Commissions are earned, not given. In today's environment, which sees thousands desiring a commission via AFROTC in an Air Force with limited annual officer requirements, earning a commission is extremely competitive-the most competitive in recent history. The quality of cadets earning scholarships has never been higher. They score an average of 1,254 on their SATs, 28 on their ACTs, and rank in the top 15 percent of their high school graduating classes. The average GPA of an AFROTC graduate earning a commission as a second lieutenant is 3.18. These are statistics of which Americans should be proud.

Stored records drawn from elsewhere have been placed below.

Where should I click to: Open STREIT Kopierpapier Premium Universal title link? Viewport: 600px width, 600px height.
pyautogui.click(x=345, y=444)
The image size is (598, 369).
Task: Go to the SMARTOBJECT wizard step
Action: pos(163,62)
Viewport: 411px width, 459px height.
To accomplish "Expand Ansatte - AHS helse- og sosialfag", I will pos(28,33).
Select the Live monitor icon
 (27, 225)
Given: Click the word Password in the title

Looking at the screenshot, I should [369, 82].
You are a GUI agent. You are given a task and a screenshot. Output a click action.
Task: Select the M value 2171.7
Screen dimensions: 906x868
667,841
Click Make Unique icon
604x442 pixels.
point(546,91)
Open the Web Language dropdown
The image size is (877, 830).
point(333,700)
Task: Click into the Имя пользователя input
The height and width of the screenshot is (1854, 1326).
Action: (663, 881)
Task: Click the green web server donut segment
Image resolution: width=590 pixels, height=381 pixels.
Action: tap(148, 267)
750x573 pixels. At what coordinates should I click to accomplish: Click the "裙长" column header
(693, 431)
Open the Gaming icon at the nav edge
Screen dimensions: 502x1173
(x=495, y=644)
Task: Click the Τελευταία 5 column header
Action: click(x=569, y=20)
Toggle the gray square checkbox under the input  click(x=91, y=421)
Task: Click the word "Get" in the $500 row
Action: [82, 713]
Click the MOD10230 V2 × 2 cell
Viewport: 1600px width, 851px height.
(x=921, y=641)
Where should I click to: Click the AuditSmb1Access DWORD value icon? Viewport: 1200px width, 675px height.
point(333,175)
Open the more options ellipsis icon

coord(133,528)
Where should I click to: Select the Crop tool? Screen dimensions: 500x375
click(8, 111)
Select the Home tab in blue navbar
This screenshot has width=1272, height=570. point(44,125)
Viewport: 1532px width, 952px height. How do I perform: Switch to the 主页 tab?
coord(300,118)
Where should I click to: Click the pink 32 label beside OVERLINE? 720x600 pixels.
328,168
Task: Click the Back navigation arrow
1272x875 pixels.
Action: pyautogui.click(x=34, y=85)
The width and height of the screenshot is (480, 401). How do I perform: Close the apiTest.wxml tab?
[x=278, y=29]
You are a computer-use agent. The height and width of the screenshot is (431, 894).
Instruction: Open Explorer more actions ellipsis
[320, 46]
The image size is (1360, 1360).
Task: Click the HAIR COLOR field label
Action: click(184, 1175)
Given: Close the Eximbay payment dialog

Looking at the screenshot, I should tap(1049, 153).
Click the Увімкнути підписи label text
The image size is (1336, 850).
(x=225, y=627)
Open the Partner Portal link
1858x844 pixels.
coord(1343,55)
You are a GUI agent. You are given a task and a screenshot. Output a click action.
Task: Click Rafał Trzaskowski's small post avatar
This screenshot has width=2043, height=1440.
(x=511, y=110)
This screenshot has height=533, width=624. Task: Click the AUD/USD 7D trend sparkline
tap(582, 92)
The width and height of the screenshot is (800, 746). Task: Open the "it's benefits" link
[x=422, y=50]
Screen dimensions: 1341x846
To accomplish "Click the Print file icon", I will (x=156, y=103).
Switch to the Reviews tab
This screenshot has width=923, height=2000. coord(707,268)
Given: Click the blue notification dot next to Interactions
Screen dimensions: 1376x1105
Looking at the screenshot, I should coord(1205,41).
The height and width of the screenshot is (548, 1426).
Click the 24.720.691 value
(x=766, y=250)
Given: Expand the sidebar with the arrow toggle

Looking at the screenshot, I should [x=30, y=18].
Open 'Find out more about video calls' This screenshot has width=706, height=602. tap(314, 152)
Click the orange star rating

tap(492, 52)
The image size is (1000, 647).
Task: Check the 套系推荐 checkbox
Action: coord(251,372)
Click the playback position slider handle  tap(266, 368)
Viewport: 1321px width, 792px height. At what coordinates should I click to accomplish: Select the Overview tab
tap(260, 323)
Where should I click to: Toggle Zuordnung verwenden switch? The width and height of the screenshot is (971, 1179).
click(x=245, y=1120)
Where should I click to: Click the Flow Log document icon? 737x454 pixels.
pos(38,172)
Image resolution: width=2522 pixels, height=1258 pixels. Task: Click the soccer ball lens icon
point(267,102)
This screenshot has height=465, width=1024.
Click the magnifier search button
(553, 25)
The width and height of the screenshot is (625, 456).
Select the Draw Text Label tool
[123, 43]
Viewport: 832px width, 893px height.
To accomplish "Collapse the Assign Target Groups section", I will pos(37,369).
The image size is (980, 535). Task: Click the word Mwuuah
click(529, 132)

At most universities today (including Ivy League/elite universities) opportunities exist for interested young Americans to pursue an Air Force, Army, Navy, or Marine Corps commission through ROTC. The Profession of Arms is all about service to the nation. How many of those attending the nation's top academic institutions will choose to join the Profession of Arms? As Secretary of Defense Robert Gates stated in his Sept 29 lecture at Duke University, "a return of ROTC back to some of these campuses will not do much good without the willingness of our nation's most gifted students to step forward. Men and women such as you."

The military deserves America's best and brightest, irrespective of the university supplying their education. Students at Ivy League and other prestigious schools need only step forward to enter the competition.